Radar • The main radar component is used to track targets the plane may attack.
Radar Altimeter (RALT) • The radar altimeter indicates height above the ground
Radar Warning Receiver (RWR) • This component warns when we are scanned by an enemy radar
Communication • All systems communicate over a single serial bus. • Communication with the MCC is done entirely using polling, not interrupts. • Interrupts may exist within the MCC, however.
Timing • All tasks are executed periodically. • Aperiodic work can happen, but is executed by a periodic task (we would call this a server or a container). • Some tasks may not always run. • The plane will have different modes of operation based on what it is doing (e.g. takeoff vs. combat), but the paper only considers one mode. • Where do timing requirements come from?
Three Types of Timing Requirements • Hardware requirements • e.g. communication with sensors • Algorithmic requirements • e.g. numerical stability for weapon delivery computations • Human factors • e.g. making display updates appear “instantaneous”
Specific Tasks • Next the paper gets into a “deep dive” with specific tasks in the MCC. • We don't have time to discuss all the details, but we'll discuss the basic categories of tasks.
Navigation • These tasks update aircraft position and motion information based on sensors or aircrew input, and provide steering cues to the aircrew. • This category has two periodic tasks which always run.

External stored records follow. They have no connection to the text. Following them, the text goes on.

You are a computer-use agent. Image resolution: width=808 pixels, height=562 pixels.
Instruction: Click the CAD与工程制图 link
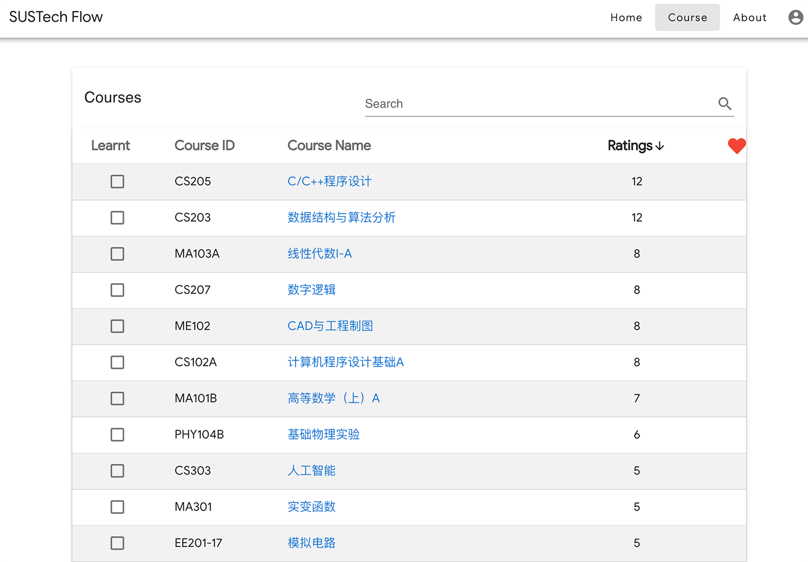(330, 326)
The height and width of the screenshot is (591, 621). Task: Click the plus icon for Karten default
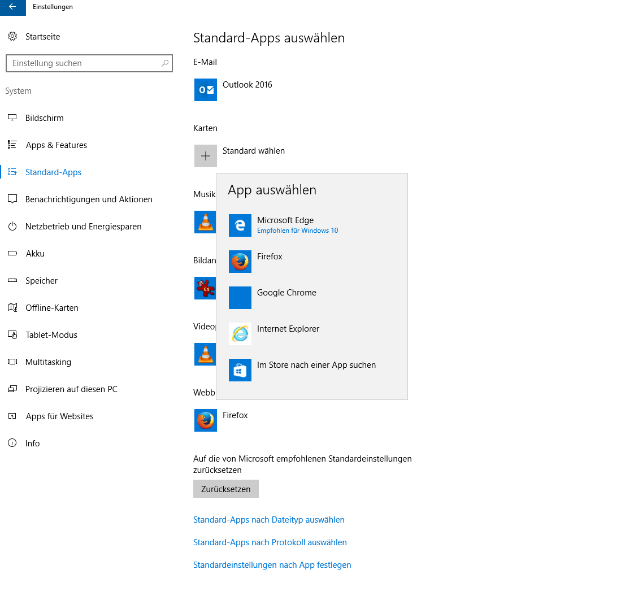[205, 156]
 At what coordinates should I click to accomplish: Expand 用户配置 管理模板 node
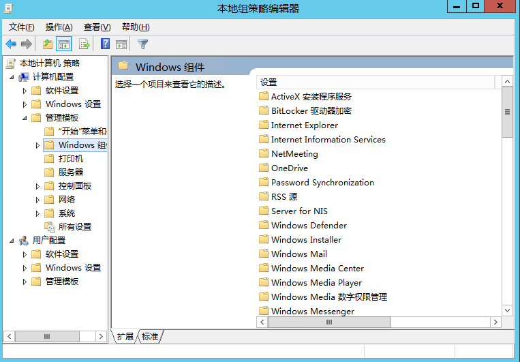pyautogui.click(x=25, y=282)
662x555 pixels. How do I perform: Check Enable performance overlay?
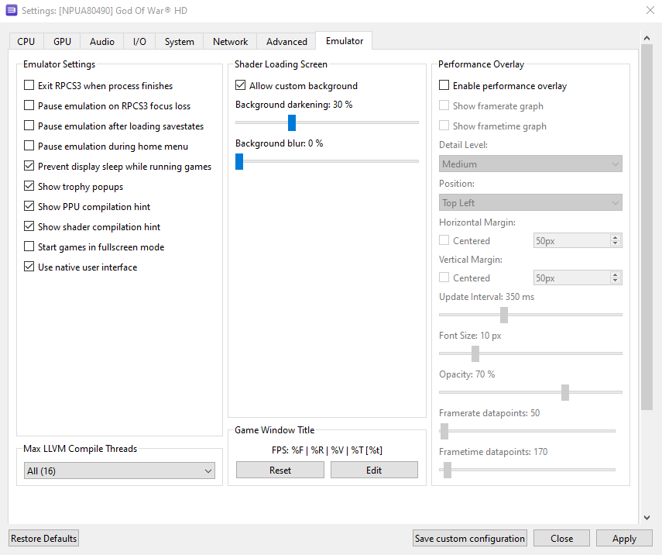click(444, 86)
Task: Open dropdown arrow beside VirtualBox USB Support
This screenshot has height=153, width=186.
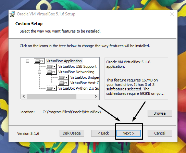Action: point(54,67)
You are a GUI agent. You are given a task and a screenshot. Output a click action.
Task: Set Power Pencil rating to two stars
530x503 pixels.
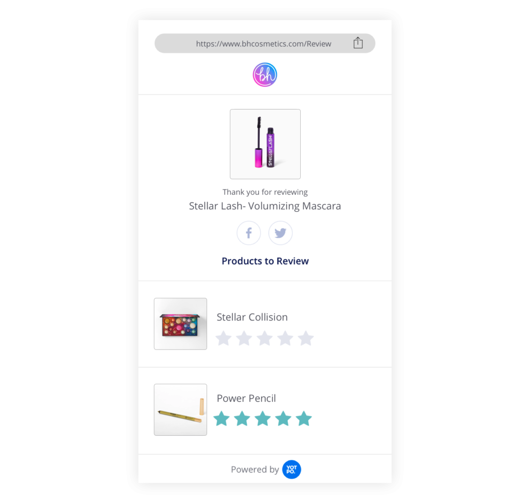coord(242,419)
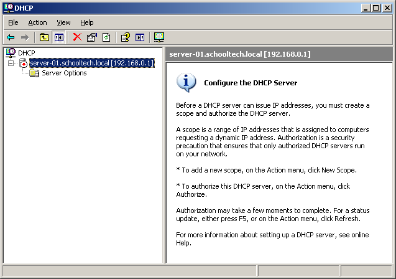This screenshot has height=279, width=396.
Task: Click the Back arrow toolbar button
Action: pyautogui.click(x=11, y=37)
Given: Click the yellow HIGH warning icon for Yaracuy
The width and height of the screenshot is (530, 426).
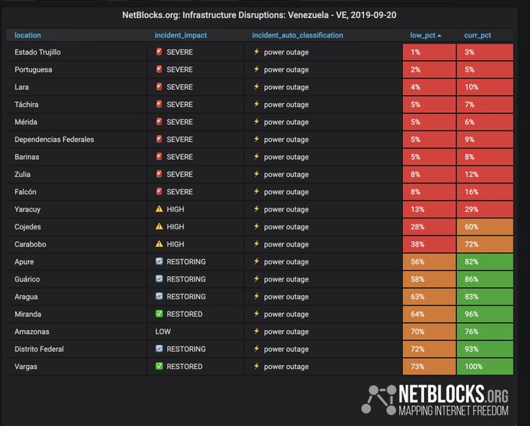Looking at the screenshot, I should click(159, 209).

Radar Control • Radar can can operate in ground map, ground search, or single-target track modes, and radar control behaves appropriately. Different tasks are operative in each mode, and the paper ignores ground map mode since it's not used during attack. • A periodic task for each of tracking and searching, and a user-triggered task for initiating tracking.
Targeting • Targeting must be done in several stages: A target must be designated and then confirmed. Later, the target must be tracked and in some cases “sweetened” (improved). • Several tasks take care of these functions. Only tracking is periodic; the others are triggered by the user or by previous task completion.

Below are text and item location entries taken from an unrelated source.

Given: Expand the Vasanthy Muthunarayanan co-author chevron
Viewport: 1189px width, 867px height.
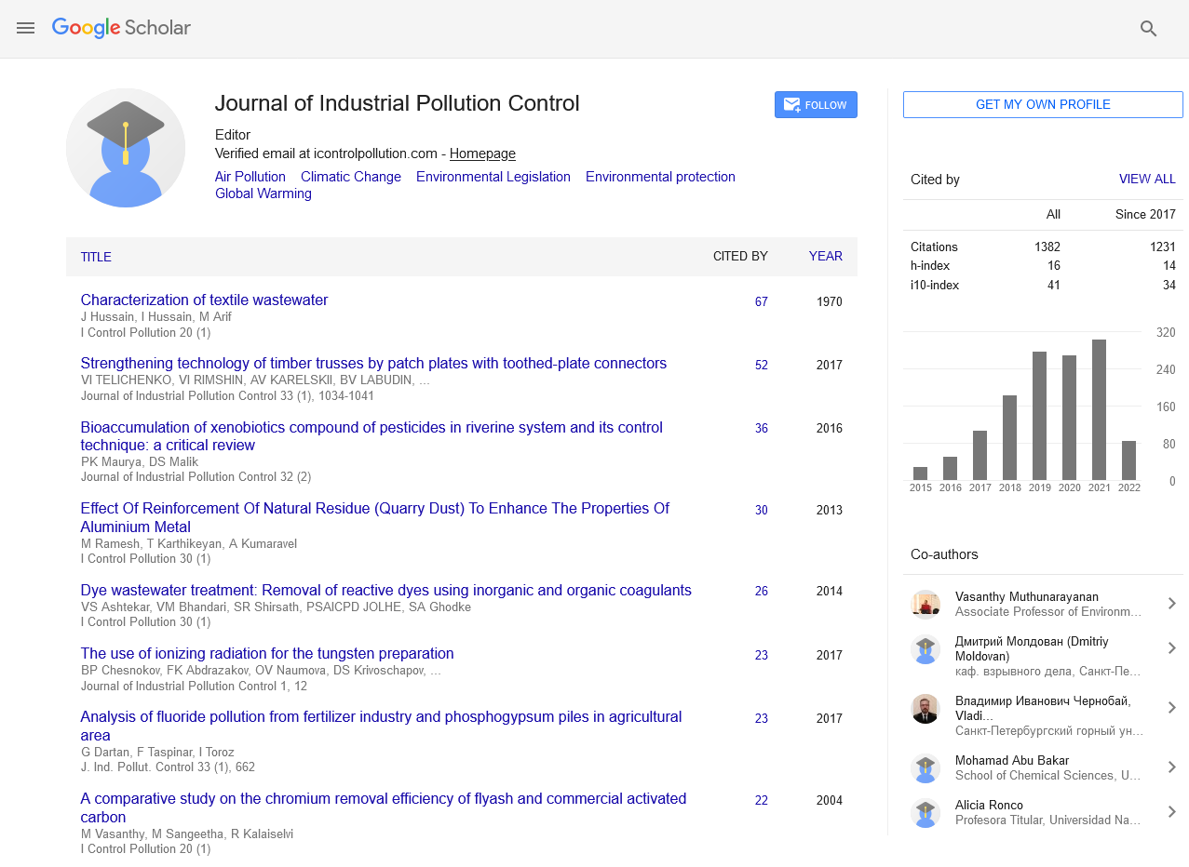Looking at the screenshot, I should click(x=1171, y=605).
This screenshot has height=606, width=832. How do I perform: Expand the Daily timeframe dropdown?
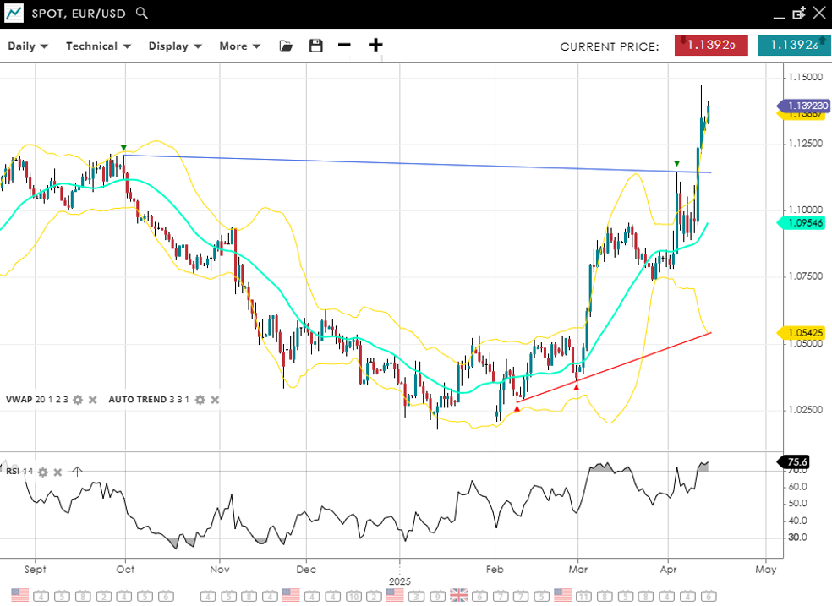(28, 46)
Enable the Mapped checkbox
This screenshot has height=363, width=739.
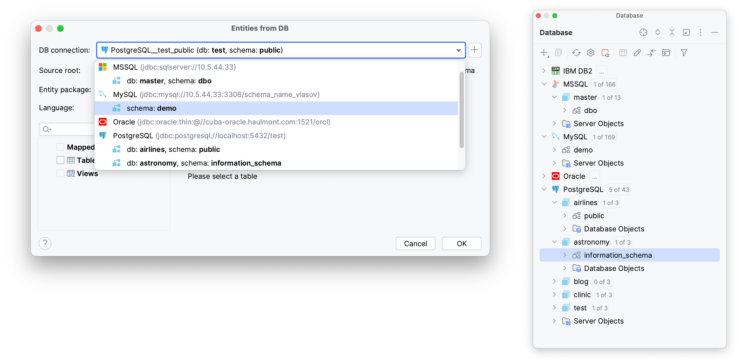point(60,147)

Weapon Control • Weapon control involves several stages. • The aircrew selects which weapon(s) to fire, how many, and at what intervals. These are implemented with user-trigggered tasks. • Weapon trajectory is computed with a periodic task but can be reinitiated with an aperiodic task (not sure on trigger). • The weapons are released by a set of scheduled tasks that could be periodic with varying periods
Controls and Displays • Both the HUD and the MPD displays need to be updated. The relevant tasks are typically periodic. • Various components must accept user input. These are generally user-trigged tasks.

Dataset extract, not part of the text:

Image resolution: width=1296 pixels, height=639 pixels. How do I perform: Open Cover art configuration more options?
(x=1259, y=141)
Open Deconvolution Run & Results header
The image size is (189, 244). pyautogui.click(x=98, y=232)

RWR Control • The Radar Warning Receiver must be programmed with specific frequencies it is supposed to care about. • I'm not clear why the task to accept input would be periodic – I'm suspecting a typo in the page 29 table. • I believe both tasks are user-triggered, with the RWR programming done once the input has been processed by the input task.
RWR Threat Response • The MCC must poll the RWR to determine if there are any relevant threats. This is done with a periodic task. • When there is a threat, a one-shot job does the actual response, which is just updating the display.
Built-In-Test (BIT) • The Built-In-Test is the functionality of testing the hardware components. • One task periodically performs standard tests. • When a failure happens, a warning must be produced. • The “Initiated BIT” test is when the operator requests a specific, non-standard test.
Utilization Exceeds 1 • The total utilization of the system exceeds 1, so the system is not schedulable! • However, there are two reasons this isn't actually a problem: • It isn't actually possible for all the tasks to run at once. • Priorities are given which specify what work can be shed if the utilization ever does exceed 1.